Implement accurate max block size in hipFuncGetAttributes() (#1676)

This PR takes ensures that the maxThreadsPerBlock returned by hipFuncGetAttributes is both a multiple of the warp size and that the register usage of the maximum block does not exceed the number of available registers.
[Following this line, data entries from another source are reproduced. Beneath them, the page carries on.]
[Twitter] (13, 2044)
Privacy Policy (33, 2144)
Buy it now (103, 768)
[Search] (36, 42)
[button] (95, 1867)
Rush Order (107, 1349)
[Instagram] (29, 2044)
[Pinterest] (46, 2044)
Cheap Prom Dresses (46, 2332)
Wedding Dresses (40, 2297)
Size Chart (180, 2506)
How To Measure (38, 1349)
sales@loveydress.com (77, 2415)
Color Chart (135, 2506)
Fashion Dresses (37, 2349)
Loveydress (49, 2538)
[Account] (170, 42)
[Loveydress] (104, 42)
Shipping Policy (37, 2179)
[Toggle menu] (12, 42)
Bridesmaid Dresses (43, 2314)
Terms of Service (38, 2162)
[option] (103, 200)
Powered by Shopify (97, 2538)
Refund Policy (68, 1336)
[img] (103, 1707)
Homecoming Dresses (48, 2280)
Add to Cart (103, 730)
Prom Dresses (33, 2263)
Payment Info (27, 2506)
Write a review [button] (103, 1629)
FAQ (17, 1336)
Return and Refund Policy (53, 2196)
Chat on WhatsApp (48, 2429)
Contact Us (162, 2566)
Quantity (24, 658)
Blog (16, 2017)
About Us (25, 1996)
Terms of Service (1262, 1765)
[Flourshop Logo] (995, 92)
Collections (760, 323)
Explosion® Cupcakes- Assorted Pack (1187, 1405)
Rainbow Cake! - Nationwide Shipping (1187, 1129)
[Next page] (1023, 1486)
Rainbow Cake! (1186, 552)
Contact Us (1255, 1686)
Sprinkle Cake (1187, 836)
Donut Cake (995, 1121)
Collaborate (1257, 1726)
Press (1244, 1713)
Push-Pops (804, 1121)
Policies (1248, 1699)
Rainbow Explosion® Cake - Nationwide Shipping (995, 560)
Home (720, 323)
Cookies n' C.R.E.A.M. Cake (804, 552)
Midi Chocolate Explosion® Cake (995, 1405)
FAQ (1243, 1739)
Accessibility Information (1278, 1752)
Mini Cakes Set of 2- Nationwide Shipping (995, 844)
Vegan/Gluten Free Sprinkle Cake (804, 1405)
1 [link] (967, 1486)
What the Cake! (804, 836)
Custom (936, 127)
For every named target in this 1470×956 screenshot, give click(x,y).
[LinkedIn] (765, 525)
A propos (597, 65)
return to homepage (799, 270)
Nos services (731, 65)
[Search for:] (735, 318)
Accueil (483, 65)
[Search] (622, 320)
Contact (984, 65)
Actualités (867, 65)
Fixes #1662
2020-03-18 01:50:06 -04:00
@@ -1247,7 +1247,7 @@ const amd_kernel_code_v3_t *header_v3(const ihipModuleSymbol_t& kd) {
  return reinterpret_cast<const amd_kernel_code_v3_t*>(kd._header);
 }

-hipFuncAttributes make_function_attributes(TlsData *tls, const ihipModuleSymbol_t& kd) {
+hipFuncAttributes make_function_attributes(TlsData *tls, ihipModuleSymbol_t& kd) {
    hipFuncAttributes r{};

    hipDeviceProp_t prop{};
@@ -1257,23 +1257,57 @@ hipFuncAttributes make_function_attributes(TlsData *tls, const ihipModuleSymbol_
    prop.regsPerBlock = prop.regsPerBlock ? prop.regsPerBlock : 64 * 1024;

    if (kd._is_code_object_v3) {
-        r.localSizeBytes = header_v3(kd)->private_segment_fixed_size;
-        r.sharedSizeBytes = header_v3(kd)->group_segment_fixed_size;
-        r.numRegs = ((header_v3(kd)->compute_pgm_rsrc1 & 0x3F) + 1) << 2;
        r.binaryVersion = 0; // FIXME: should it be the ISA version or code
                             //        object format version?
+        r.localSizeBytes = header_v3(kd)->private_segment_fixed_size;
+        r.sharedSizeBytes = header_v3(kd)->group_segment_fixed_size;
    } else {
        r.localSizeBytes = kd._header->workitem_private_segment_byte_size;
        r.sharedSizeBytes = kd._header->workgroup_group_segment_byte_size;
-        r.numRegs = kd._header->workitem_vgpr_count;
        r.binaryVersion =
            kd._header->amd_machine_version_major * 10 +
            kd._header->amd_machine_version_minor;
    }
    r.maxDynamicSharedSizeBytes = prop.sharedMemPerBlock - r.sharedSizeBytes;
-    r.maxThreadsPerBlock = r.numRegs ?
-        std::min(prop.maxThreadsPerBlock, prop.regsPerBlock / r.numRegs) :
-        prop.maxThreadsPerBlock;
+
+    size_t usedVGPRS = 0;
+    size_t usedSGPRS = 0;
+    size_t usedLDS = 0;
+    getGprsLdsUsage(&kd, &usedVGPRS, &usedSGPRS, &usedLDS);
+
+    r.numRegs = usedVGPRS;
+
+    size_t wavefrontSize = prop.warpSize;
+    size_t maxWavefrontsPerBlock = prop.maxThreadsPerBlock / wavefrontSize;
+    size_t maxWavefrontsPerCU = min(prop.maxThreadsPerMultiProcessor / wavefrontSize, 32);
+    const size_t numSIMD = 4;
+    const size_t maxWavesPerSimd = maxWavefrontsPerCU / numSIMD;
+    size_t maxWaves = 0;
+    for (int i = 0; i < maxWavefrontsPerBlock; i++) {
+        size_t wavefronts = i + 1;
+
+        if (usedVGPRS > 0) {
+            size_t availableVGPRs = (prop.regsPerBlock / wavefrontSize / numSIMD);
+            size_t vgprs_alu_occupancy = numSIMD * std::min(maxWavesPerSimd, availableVGPRs / usedVGPRS);
+
+            // Calculate blocks occupancy per CU based on VGPR usage
+            if (vgprs_alu_occupancy < wavefronts)
+                break;
+        }
+
+        if (usedSGPRS > 0) {
+            const size_t availableSGPRs = (prop.gcnArch < 800) ? 512 : 800;
+            size_t sgprs_alu_occupancy = numSIMD * ((usedSGPRS == 0) ? maxWavesPerSimd
+                : std::min(maxWavesPerSimd, availableSGPRs / usedSGPRS));
+
+            // Calculate blocks occupancy per CU based on SGPR usage
+            if (sgprs_alu_occupancy < wavefronts)
+                break;
+        }
+        maxWaves = wavefronts;
+    }
+
+    r.maxThreadsPerBlock = maxWaves * wavefrontSize;
    r.ptxVersion = prop.major * 10 + prop.minor; // HIP currently presents itself as PTX 3.0.

    return r;